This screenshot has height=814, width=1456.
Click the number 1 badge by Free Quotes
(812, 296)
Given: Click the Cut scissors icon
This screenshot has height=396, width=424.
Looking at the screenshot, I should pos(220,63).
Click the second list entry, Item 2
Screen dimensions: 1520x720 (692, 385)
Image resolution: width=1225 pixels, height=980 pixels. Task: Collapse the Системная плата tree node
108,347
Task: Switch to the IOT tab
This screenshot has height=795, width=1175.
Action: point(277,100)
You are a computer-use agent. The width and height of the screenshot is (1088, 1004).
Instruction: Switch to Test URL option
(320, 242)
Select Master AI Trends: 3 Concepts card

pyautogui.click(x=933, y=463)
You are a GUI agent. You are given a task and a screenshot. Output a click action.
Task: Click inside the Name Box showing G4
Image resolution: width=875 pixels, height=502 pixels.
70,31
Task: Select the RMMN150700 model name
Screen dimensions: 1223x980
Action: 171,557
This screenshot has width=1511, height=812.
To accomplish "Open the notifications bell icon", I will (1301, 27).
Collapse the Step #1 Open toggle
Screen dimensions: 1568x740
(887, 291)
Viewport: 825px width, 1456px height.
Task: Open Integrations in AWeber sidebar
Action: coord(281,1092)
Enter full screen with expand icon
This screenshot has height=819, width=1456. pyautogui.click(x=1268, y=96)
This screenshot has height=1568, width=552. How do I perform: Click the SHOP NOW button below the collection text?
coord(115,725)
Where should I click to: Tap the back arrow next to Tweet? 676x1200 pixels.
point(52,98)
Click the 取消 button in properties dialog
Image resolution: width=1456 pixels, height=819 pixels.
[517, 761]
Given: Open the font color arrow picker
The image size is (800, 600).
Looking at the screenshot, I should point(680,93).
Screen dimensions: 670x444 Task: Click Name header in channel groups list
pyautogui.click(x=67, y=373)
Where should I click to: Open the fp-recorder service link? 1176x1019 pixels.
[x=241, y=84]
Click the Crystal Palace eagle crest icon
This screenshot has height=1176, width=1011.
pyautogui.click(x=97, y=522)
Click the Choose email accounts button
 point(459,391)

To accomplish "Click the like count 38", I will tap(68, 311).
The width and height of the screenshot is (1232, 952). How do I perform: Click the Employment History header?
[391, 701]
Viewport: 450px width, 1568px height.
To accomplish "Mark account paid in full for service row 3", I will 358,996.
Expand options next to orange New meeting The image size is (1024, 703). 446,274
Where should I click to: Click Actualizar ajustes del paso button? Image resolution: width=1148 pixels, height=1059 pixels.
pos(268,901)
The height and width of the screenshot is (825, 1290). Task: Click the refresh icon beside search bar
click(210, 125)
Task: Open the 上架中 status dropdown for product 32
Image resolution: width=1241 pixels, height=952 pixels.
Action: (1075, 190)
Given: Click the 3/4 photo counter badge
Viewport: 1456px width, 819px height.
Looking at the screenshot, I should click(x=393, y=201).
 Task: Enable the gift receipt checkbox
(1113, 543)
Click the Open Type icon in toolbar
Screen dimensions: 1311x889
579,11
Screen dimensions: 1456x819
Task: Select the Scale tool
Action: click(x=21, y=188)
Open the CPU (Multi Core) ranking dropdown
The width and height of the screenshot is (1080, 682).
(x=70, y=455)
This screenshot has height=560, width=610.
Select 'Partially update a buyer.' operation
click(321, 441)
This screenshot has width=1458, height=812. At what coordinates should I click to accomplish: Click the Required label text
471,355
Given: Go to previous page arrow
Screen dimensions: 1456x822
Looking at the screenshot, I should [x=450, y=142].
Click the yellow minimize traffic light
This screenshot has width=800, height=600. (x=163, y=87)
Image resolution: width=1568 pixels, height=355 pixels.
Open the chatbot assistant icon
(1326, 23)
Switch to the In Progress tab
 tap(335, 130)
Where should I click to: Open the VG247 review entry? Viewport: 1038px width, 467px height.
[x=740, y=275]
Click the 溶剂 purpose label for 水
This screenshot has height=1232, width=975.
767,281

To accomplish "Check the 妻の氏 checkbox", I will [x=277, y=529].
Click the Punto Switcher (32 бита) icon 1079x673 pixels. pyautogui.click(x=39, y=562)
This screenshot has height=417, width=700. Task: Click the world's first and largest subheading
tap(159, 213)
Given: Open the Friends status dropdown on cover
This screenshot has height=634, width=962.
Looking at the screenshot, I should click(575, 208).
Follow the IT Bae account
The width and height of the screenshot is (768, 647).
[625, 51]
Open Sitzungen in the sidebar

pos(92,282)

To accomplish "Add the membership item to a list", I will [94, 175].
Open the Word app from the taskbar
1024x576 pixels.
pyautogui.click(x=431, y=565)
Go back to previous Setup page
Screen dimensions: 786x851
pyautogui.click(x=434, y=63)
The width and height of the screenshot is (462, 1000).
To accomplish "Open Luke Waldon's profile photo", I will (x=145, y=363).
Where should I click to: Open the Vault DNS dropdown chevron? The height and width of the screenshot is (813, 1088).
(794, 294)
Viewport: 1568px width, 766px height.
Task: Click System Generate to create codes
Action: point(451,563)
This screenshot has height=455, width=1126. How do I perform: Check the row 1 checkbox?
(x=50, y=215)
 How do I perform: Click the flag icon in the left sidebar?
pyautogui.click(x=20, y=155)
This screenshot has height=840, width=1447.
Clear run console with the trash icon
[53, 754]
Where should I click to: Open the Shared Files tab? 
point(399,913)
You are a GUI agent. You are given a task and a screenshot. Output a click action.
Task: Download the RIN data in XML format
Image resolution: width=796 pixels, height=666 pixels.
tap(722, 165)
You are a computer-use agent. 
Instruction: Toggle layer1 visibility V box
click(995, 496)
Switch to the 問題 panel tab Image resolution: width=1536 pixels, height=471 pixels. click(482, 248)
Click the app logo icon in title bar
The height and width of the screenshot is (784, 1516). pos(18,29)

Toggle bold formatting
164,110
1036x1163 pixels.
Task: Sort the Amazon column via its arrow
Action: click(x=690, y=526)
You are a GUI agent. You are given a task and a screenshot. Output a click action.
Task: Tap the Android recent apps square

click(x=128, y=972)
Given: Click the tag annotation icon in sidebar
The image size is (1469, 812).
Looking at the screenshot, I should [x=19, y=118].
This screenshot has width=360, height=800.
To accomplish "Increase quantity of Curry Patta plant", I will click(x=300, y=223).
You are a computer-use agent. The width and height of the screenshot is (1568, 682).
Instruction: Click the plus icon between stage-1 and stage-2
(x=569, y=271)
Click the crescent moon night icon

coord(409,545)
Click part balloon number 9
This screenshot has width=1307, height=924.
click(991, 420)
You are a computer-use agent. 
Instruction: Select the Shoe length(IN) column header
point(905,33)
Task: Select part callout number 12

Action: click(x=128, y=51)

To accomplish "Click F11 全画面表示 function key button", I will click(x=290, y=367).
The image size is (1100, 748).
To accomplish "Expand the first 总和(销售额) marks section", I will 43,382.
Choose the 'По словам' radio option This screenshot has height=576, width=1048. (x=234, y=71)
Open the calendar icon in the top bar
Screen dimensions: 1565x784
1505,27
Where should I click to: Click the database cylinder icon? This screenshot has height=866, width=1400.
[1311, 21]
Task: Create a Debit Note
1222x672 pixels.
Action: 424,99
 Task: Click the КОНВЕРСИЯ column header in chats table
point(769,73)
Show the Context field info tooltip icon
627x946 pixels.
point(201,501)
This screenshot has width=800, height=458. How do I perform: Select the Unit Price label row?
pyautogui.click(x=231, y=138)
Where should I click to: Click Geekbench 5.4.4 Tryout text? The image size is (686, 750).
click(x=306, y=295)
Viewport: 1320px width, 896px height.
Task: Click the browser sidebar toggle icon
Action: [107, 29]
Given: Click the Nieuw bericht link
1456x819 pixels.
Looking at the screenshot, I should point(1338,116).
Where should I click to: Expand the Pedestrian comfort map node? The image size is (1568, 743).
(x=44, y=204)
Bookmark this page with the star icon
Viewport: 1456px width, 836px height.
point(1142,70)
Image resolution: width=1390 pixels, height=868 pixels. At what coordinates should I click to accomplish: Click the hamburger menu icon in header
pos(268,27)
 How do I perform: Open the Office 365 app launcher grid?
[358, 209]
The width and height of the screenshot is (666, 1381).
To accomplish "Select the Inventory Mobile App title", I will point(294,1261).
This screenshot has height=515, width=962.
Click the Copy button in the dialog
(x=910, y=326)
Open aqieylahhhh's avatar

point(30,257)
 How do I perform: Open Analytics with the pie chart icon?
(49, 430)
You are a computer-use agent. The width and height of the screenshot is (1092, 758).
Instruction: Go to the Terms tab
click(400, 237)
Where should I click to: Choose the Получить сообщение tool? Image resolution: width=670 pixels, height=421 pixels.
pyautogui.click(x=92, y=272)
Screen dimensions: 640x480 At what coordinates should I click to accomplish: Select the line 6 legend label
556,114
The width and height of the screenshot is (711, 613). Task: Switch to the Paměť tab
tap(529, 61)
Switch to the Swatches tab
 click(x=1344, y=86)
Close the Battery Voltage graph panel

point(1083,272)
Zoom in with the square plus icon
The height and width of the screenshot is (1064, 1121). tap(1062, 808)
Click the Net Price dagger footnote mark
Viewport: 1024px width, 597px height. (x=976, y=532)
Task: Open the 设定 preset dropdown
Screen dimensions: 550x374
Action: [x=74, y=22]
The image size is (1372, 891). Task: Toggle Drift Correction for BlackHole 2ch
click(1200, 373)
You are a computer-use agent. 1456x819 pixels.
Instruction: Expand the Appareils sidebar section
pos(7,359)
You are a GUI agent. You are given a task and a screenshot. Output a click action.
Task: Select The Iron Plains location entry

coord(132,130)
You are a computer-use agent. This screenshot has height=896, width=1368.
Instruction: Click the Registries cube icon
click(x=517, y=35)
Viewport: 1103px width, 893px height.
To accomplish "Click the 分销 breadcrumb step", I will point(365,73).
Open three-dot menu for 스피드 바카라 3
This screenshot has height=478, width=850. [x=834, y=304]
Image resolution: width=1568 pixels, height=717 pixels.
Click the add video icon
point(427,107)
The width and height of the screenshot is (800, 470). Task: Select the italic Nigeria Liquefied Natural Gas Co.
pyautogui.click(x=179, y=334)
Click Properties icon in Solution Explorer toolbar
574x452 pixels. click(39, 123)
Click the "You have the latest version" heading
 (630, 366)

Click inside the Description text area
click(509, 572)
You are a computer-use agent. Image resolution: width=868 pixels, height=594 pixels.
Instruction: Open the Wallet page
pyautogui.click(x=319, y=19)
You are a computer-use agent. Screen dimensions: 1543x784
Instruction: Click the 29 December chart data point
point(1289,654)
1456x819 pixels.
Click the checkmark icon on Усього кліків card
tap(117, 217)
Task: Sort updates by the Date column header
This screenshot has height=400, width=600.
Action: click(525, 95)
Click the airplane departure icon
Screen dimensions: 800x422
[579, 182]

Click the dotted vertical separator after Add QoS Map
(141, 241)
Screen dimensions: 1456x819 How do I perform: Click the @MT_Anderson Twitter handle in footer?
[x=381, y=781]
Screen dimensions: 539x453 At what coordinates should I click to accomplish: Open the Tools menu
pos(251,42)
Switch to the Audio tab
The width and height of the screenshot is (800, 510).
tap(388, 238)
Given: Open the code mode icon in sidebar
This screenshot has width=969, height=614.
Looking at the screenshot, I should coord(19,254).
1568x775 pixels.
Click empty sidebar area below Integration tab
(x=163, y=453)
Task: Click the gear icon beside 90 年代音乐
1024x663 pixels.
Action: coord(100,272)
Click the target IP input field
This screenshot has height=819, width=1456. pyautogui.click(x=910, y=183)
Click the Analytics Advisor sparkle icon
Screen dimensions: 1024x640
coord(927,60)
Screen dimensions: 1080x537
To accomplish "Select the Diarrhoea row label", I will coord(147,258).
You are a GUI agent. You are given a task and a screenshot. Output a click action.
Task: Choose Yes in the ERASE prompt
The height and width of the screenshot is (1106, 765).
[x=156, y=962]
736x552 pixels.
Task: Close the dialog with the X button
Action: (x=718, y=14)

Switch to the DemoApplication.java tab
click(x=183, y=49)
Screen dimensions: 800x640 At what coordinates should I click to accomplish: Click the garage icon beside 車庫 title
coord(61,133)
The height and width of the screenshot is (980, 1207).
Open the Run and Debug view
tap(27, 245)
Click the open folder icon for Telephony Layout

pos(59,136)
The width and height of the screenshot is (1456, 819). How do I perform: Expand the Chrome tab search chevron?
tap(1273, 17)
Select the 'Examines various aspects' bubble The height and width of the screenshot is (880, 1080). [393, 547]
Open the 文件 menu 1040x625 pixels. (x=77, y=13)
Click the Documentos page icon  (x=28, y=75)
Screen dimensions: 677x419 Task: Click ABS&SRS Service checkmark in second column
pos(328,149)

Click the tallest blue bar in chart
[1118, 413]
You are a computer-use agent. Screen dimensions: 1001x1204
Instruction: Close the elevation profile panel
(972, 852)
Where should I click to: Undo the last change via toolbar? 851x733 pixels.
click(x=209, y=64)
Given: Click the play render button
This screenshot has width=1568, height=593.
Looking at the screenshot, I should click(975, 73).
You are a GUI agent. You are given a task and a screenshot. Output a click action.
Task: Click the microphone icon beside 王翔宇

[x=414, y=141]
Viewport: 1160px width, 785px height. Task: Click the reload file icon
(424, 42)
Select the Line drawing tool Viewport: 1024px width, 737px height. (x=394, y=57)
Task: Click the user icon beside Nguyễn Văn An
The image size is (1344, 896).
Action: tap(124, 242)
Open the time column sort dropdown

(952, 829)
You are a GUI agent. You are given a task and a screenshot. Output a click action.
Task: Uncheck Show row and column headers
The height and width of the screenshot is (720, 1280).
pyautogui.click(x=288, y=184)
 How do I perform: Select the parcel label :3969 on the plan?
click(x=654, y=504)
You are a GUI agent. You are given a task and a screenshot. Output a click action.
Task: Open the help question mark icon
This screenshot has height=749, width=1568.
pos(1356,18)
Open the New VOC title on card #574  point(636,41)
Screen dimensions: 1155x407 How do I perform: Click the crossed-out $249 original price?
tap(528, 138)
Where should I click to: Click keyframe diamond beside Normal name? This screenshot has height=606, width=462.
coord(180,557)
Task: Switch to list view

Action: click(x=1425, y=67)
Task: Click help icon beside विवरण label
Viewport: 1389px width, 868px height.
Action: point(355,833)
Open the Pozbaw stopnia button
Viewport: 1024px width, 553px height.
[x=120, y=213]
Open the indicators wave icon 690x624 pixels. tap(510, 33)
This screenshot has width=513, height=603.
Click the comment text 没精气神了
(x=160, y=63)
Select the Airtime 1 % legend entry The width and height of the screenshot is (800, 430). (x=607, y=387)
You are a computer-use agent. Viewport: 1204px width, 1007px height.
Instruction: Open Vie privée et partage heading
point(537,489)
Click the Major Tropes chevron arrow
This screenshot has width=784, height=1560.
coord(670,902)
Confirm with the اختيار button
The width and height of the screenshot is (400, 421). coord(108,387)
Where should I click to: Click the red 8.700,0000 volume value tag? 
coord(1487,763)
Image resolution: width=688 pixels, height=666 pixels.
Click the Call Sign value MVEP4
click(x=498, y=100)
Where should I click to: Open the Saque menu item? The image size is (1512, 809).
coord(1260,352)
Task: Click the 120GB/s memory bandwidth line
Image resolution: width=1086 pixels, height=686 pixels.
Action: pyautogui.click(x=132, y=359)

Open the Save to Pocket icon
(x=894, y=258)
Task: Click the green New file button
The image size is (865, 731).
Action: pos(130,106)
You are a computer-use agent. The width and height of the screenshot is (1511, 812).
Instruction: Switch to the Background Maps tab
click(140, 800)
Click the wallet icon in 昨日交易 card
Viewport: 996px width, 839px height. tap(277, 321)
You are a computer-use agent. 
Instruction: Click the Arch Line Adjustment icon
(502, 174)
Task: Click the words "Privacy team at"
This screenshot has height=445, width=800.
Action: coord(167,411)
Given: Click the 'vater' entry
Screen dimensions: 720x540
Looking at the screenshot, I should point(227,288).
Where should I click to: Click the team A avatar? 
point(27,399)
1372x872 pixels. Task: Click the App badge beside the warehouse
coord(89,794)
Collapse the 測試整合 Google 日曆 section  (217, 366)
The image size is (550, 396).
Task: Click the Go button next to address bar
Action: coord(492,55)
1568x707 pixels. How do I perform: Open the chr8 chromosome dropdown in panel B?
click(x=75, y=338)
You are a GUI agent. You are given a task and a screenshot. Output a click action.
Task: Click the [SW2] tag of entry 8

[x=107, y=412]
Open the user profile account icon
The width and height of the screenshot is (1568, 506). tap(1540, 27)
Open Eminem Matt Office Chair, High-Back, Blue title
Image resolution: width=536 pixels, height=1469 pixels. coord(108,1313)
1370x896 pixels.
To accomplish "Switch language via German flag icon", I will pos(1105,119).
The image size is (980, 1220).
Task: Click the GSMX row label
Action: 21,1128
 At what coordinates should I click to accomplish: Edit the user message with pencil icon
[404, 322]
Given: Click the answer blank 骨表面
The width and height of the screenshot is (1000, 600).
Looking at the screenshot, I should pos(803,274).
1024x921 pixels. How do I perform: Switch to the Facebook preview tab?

────

• [WRITTEN EXERCISE] Convert the part of the listing above that opens with the line containing "The width and height of the screenshot is (462, 1000)." and closes with the line containing "Action: click(x=690, y=526)" into a Markdown table with the columns Number and Text. Give each line its own numbered row and omit blank lines.

• [SOLUTION TO THIS EXERCISE]
| Number | Text |
|---|---|
| 1 | The width and height of the screenshot is (462, 1000). |
| 2 | To accomplish "Open Luke Waldon's profile photo", I will (x=145, y=363). |
| 3 | Where should I click to: Open the Vault DNS dropdown chevron? The height and width of the screenshot is (813, 1088). |
| 4 | (794, 294) |
| 5 | Viewport: 1568px width, 766px height. |
| 6 | Task: Click System Generate to create codes |
| 7 | Action: point(451,563) |
| 8 | This screenshot has height=455, width=1126. How do I perform: Check the row 1 checkbox? |
| 9 | (x=50, y=215) |
| 10 |  How do I perform: Click the flag icon in the left sidebar? |
| 11 | pyautogui.click(x=20, y=155) |
| 12 | This screenshot has height=840, width=1447. |
| 13 | Clear run console with the trash icon |
| 14 | [53, 754] |
| 15 | Where should I click to: Open the Shared Files tab?  |
| 16 | point(399,913) |
| 17 | You are a GUI agent. You are given a task and a screenshot. Output a click action. |
| 18 | Task: Download the RIN data in XML format |
| 19 | Image resolution: width=796 pixels, height=666 pixels. |
| 20 | tap(722, 165) |
| 21 | You are a computer-use agent.  |
| 22 | Instruction: Toggle layer1 visibility V box |
| 23 | click(995, 496) |
| 24 | Switch to the 問題 panel tab Image resolution: width=1536 pixels, height=471 pixels. click(482, 248) |
| 25 | Click the app logo icon in title bar |
| 26 | The height and width of the screenshot is (784, 1516). pos(18,29) |
| 27 | Toggle bold formatting |
| 28 | 164,110 |
| 29 | 1036x1163 pixels. |
| 30 | Task: Sort the Amazon column via its arrow |
| 31 | Action: click(x=690, y=526) |